● Prompt:
Return the part of the article on astronaut muscle inactivity that opens with the words containing "Spaceflights and reduced" and closes with "hypoxia, they said.", copied word for word.

● Extract to read:
==*==

The inactivity of astronauts during spaceflights presents a significant risk to their muscles, according to a study which simulated the impact of low gravity environments such as the Moon or Mars on body. During spaceflights, and in future habitats on the Moon or Mars, humans will be exposed to “microgravity” or a gravitational field much smaller than that present on Earth, according to researchers led by the University in Udine, Italy.
This environmental stress has negative consequences on many organs, systems and functions of the body, including bone, muscle, plus the cardiovascular, respiratory and nervous systems, they said. “This research will help prepare astronauts for spaceflight and it improves our understanding of how muscles respond to long periods of inactivity in association with hypoxia,” said Bruno Grassi, the chief investigator of the the study published in The Journal of Physiology.
Spaceflights and reduced gravity habitats will expose astronauts also to low oxygen environments. The hypoxic stress will therefore be superimposed upon that related to reduced gravity. Mitochondria are found in cells and they use oxygen to produce energy in a process called oxidative metabolism. People use their skeletal muscles for movement, and therefore to be active requires oxidative metabolism by these muscles.
The researchers found that inactivity may have a more pronounced effect on skeletal muscle than a lack of oxygen. The results demonstrated that the impairments following microgravity were not aggravated by hypoxia, researchers said. Given that inactivity and hypoxia are frequently associated with several important cardiovascular and respiratory diseases there is a suggestion that for skeletal muscle, inactivity is worse compared to hypoxia, they said.
If confirmed, this finding would have obvious relevant consequences on therapeutic and rehabilitative interventions: correction of hypoxia could be less critical than correction of inactivity, researchers said. As well as for astronauts, they could have a significant impact in patients with chronic diseases characterised by immobility and hypoxia.
The researchers evaluated the mechanisms by which the tissue obtains energy by burning sugars and fats by the intervention of oxygen during exercise, on the knee extensors of one leg in 11 active men. Mitochondrial respiration was also evaluated on skeletal muscle fibres by biopsy.
Another study from the research group, looking at whole-body exercise, found that hypoxia did in fact aggravate the impairment caused by microgravity alone, researchers said. This suggests that the effects of hypoxia could be more significant during whole body exercise, in which the stress on the cardiovascular system is more pronounced, they said.

==*==

Stored items from a collection
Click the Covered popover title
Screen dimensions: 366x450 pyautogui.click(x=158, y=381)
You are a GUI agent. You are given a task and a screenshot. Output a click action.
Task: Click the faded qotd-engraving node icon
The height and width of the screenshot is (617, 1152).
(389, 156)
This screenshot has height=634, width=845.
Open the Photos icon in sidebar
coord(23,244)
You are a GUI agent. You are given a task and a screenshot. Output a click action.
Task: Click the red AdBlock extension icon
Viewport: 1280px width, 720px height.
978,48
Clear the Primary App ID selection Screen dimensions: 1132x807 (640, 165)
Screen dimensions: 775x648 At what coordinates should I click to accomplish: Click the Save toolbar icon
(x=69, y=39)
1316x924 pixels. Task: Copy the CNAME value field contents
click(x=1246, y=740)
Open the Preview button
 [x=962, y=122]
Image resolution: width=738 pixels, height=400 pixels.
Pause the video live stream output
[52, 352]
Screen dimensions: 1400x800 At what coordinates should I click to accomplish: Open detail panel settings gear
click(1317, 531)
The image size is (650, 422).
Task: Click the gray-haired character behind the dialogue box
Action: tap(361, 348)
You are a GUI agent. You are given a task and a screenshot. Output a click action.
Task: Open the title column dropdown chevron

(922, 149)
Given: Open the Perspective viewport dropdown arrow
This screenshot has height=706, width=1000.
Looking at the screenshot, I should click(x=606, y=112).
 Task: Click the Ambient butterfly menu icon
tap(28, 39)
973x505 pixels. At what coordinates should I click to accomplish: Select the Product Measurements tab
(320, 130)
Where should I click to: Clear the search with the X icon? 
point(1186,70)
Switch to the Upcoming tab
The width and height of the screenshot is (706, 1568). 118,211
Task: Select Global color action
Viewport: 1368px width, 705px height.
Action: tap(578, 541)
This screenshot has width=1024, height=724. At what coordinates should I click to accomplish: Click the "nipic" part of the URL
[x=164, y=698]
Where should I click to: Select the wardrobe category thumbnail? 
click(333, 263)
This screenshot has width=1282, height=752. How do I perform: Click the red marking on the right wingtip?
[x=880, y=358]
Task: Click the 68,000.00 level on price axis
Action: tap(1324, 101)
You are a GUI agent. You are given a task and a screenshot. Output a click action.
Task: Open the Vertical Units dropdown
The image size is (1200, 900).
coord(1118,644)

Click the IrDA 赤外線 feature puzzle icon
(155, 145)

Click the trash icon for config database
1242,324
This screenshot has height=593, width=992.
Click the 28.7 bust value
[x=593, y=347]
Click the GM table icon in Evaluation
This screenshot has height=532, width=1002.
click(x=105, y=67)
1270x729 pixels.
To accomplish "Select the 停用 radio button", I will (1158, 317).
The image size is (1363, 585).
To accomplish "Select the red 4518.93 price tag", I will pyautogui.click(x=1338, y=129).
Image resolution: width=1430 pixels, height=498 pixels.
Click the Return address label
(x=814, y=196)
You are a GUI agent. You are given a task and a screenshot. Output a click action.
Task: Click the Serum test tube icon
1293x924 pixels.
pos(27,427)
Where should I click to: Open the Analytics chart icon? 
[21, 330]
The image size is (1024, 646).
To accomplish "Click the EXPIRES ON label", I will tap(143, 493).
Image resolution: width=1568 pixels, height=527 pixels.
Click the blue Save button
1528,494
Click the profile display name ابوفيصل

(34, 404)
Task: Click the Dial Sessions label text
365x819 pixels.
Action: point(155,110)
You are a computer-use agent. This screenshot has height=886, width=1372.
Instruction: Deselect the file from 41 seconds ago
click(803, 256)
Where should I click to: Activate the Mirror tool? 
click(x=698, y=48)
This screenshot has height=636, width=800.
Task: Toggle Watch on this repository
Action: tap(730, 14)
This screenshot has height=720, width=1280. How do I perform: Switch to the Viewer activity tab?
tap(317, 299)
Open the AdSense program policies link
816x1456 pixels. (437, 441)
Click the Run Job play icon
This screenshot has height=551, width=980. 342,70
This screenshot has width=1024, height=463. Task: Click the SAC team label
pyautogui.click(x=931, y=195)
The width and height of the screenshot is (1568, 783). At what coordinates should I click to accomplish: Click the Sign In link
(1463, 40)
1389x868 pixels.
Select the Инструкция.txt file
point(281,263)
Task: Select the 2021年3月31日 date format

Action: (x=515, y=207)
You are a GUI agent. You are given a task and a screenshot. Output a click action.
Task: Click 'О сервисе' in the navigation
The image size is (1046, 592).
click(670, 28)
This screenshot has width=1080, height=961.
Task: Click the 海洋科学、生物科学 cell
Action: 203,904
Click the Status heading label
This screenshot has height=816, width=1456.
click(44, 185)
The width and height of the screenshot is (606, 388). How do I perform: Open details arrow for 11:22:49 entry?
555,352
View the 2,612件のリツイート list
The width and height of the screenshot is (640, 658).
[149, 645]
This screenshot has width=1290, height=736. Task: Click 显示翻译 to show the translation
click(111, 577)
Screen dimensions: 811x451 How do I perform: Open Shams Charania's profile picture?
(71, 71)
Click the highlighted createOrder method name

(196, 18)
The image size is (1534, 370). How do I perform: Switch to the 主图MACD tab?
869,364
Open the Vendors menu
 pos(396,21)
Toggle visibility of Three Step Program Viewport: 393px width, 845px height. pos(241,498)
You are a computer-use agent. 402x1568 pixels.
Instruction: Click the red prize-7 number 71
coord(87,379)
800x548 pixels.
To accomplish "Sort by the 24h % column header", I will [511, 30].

==*==

● Written response:
Spaceflights and reduced gravity habitats will expose astronauts also to low oxygen environments. The hypoxic stress will therefore be superimposed upon that related to reduced gravity. Mitochondria are found in cells and they use oxygen to produce energy in a process called oxidative metabolism. People use their skeletal muscles for movement, and therefore to be active requires oxidative metabolism by these muscles.
The researchers found that inactivity may have a more pronounced effect on skeletal muscle than a lack of oxygen. The results demonstrated that the impairments following microgravity were not aggravated by hypoxia, researchers said. Given that inactivity and hypoxia are frequently associated with several important cardiovascular and respiratory diseases there is a suggestion that for skeletal muscle, inactivity is worse compared to hypoxia, they said.